Stated goal
Copy out every line of the entries below word for word, leaving out the pictures.

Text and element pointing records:

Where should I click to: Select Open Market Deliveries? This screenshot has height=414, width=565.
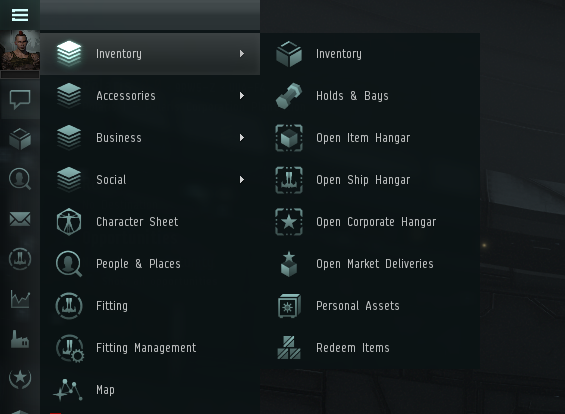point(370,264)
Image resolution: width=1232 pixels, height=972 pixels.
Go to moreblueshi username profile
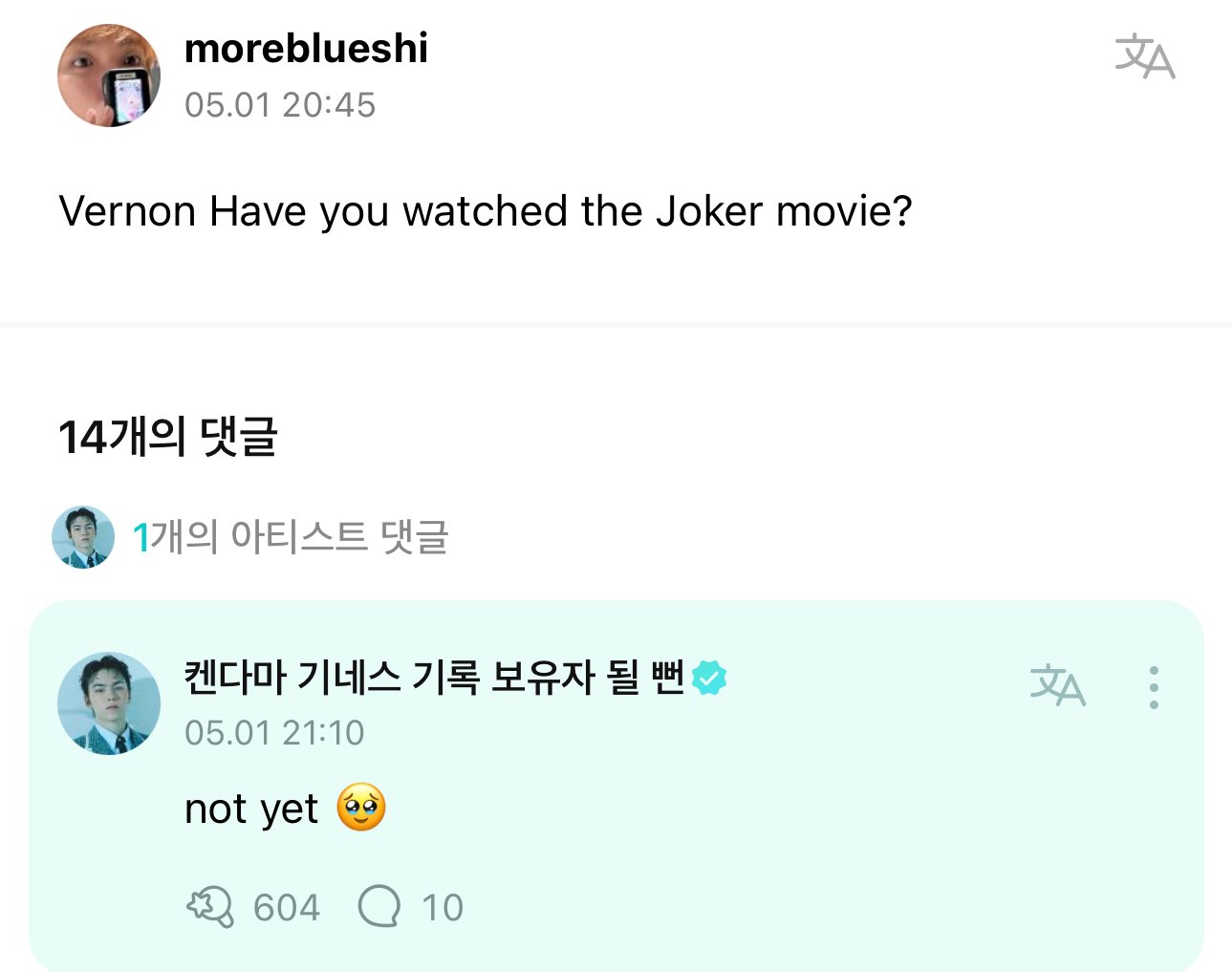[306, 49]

Solution
Where should I click to: Select Open Market Deliveries? This screenshot has height=414, width=565.
point(370,264)
Image resolution: width=1232 pixels, height=972 pixels.
Go to moreblueshi username profile
[306, 49]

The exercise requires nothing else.